Turn the lines of the material, from the line containing "You are a computer-use" through the end, inclusive, into a JSON list of strings with one string per line and blank lines left out. Omit the pictures from your answer.

··· Data for the task ···

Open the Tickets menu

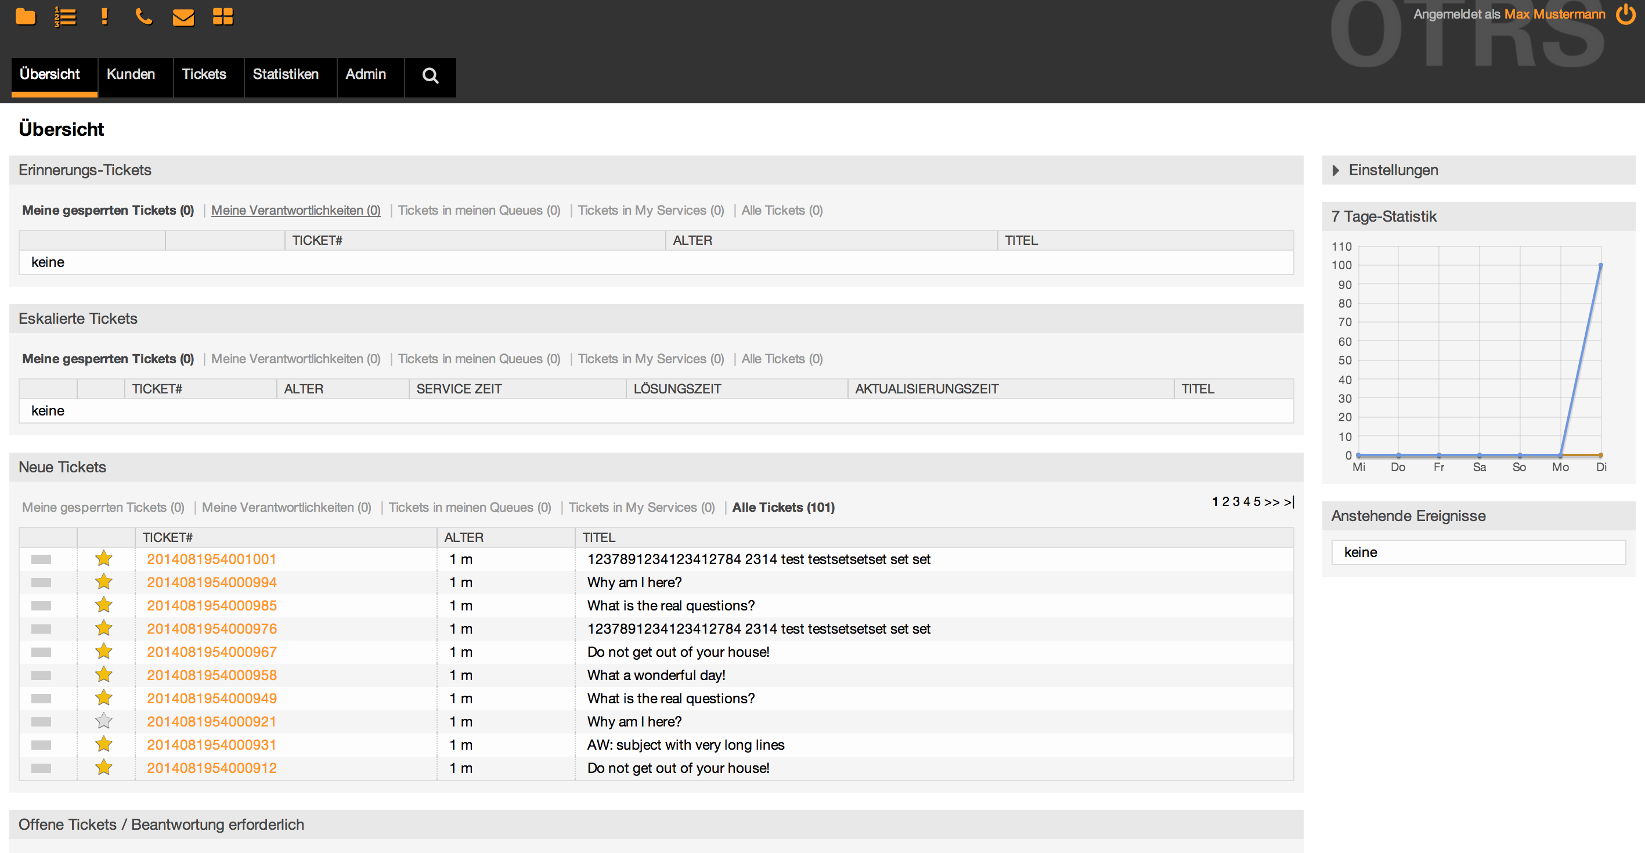pyautogui.click(x=204, y=75)
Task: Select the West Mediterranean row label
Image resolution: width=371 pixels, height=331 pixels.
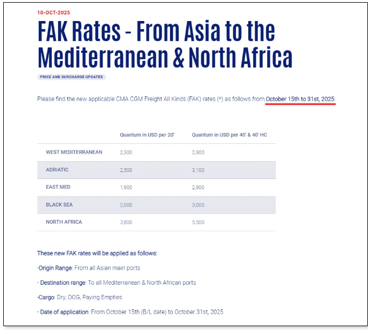Action: pos(74,152)
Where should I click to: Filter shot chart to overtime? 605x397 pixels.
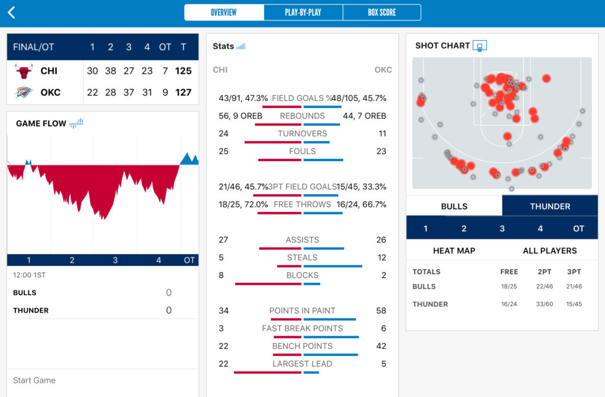578,228

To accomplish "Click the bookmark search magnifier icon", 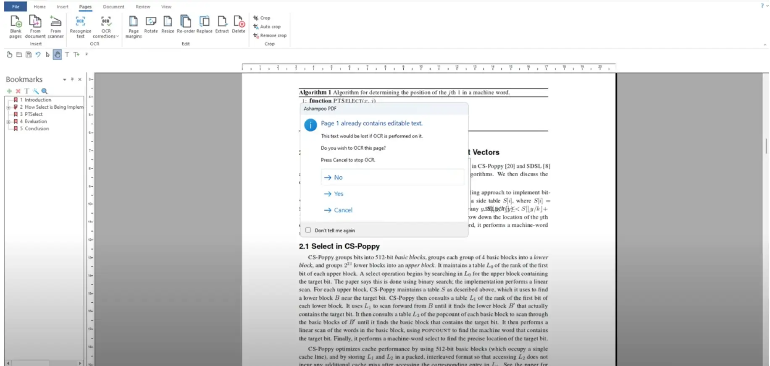I will (45, 91).
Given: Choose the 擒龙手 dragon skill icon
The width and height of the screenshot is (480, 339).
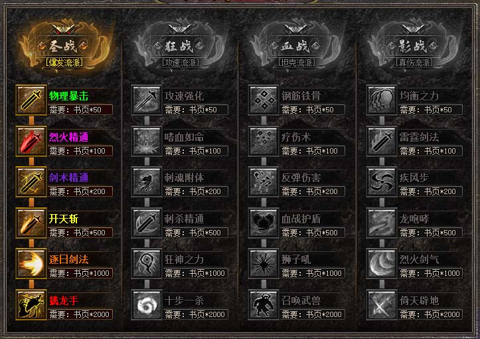Looking at the screenshot, I should [31, 304].
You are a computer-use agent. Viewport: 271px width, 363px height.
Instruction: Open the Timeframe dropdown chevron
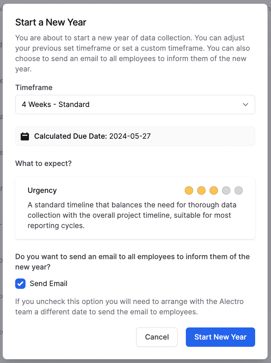245,105
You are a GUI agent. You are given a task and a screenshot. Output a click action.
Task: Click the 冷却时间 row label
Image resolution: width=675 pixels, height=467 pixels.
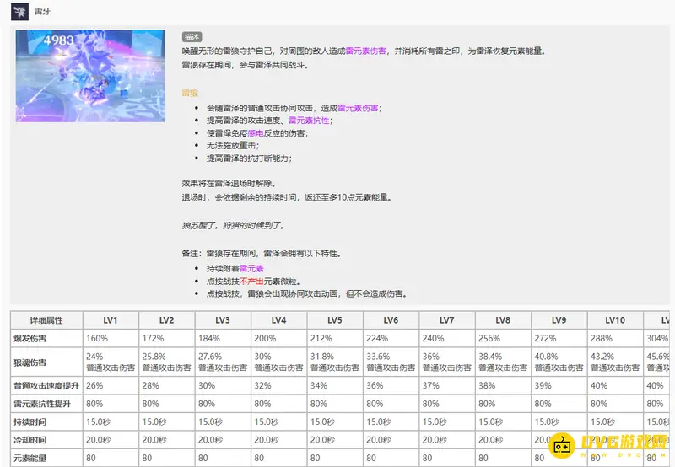[x=32, y=440]
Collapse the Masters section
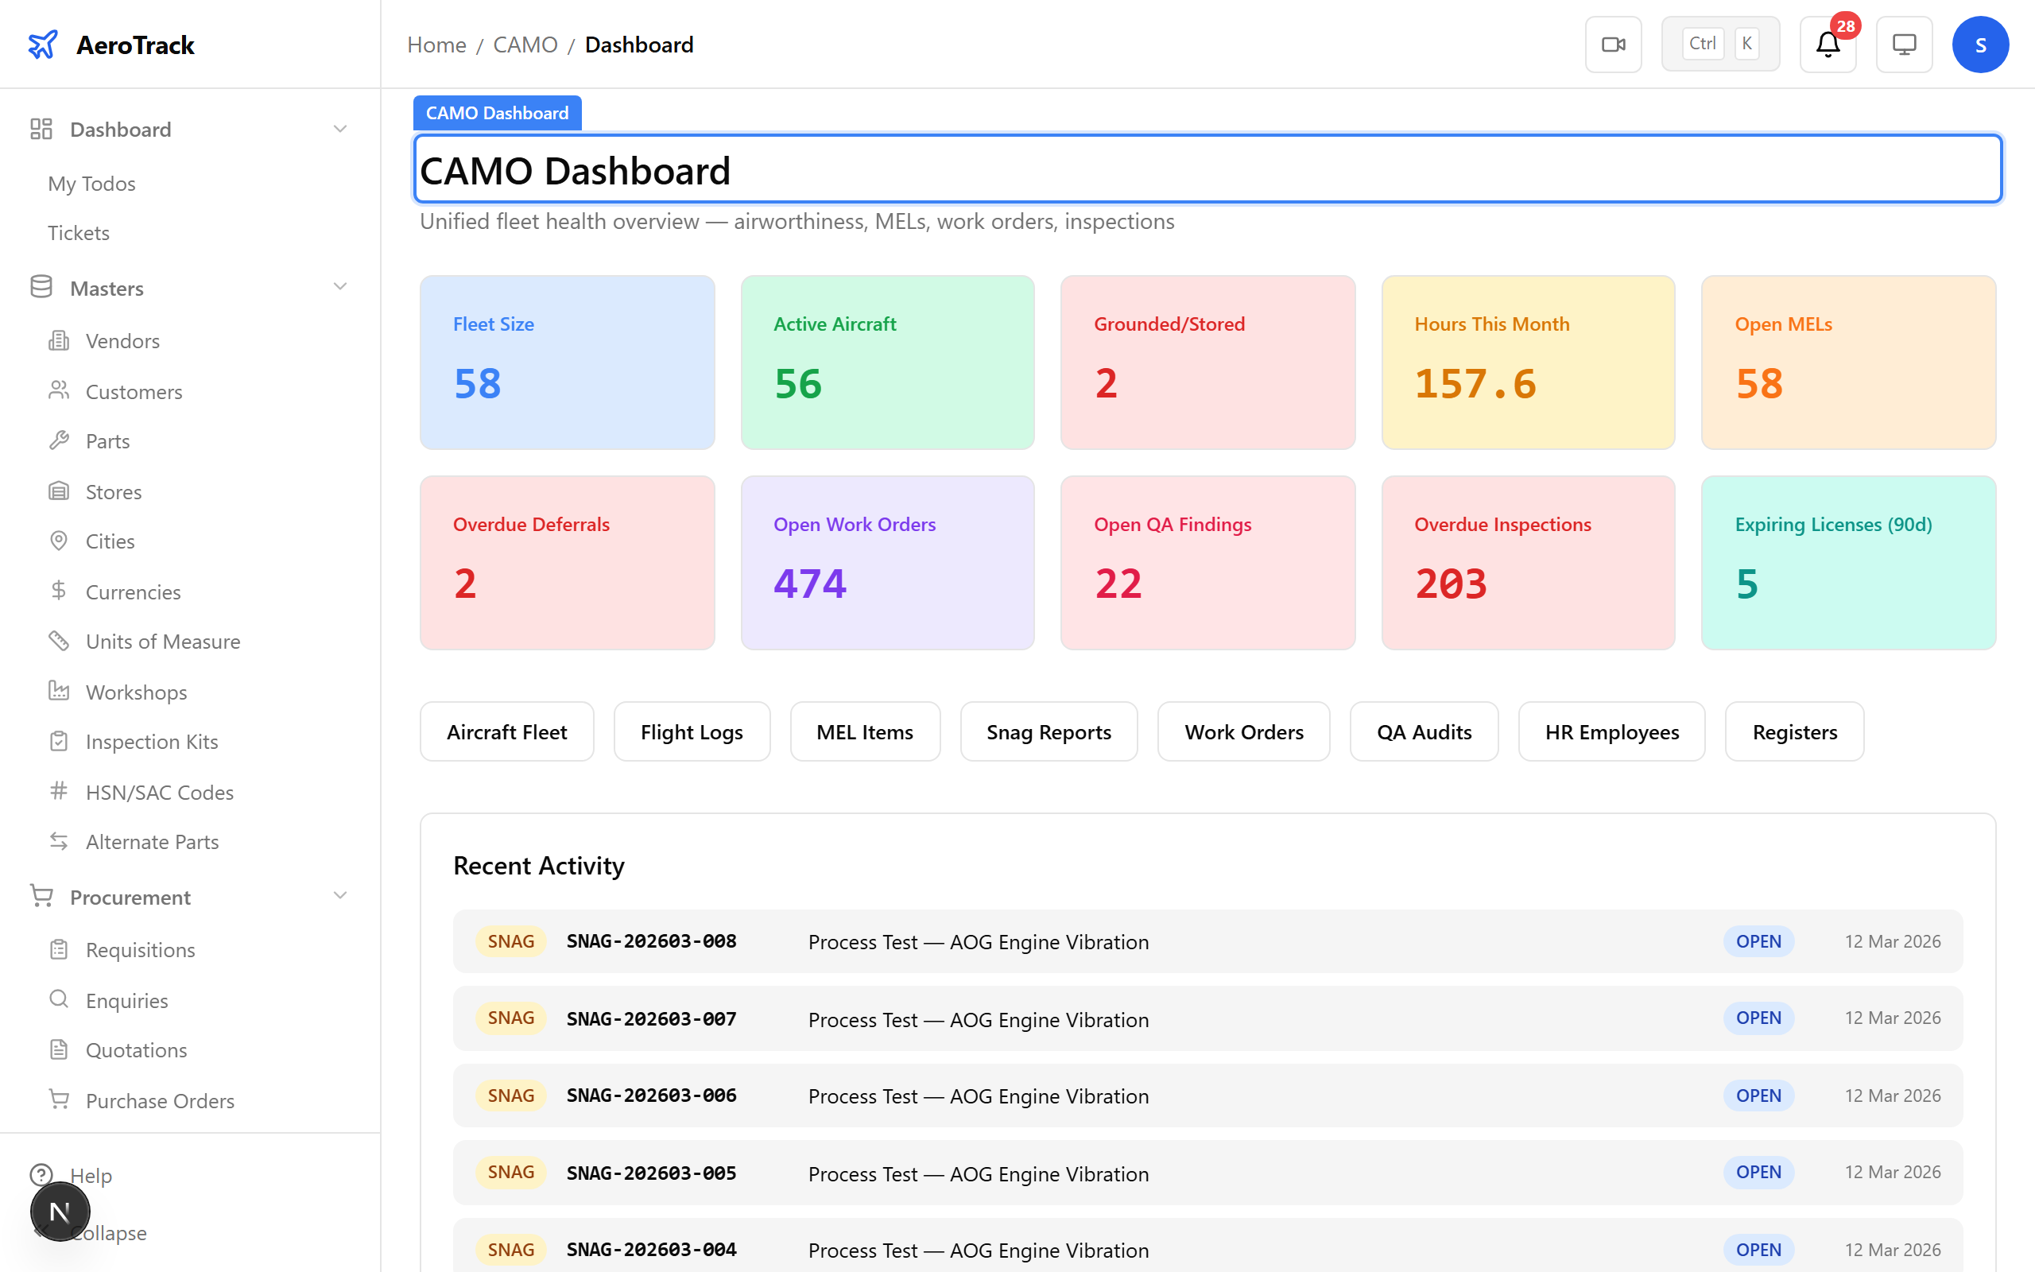2035x1272 pixels. point(340,286)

···

Final answer:
[
  "You are a computer-use agent. Viewport: 271px width, 363px height.",
  "Instruction: Open the Timeframe dropdown chevron",
  "245,105",
  "You are a GUI agent. You are given a task and a screenshot. Output a click action.",
  "Task: Click the 冷却时间 row label",
  "Image resolution: width=675 pixels, height=467 pixels.",
  "[x=32, y=440]",
  "Collapse the Masters section",
  "2035x1272 pixels. point(340,286)"
]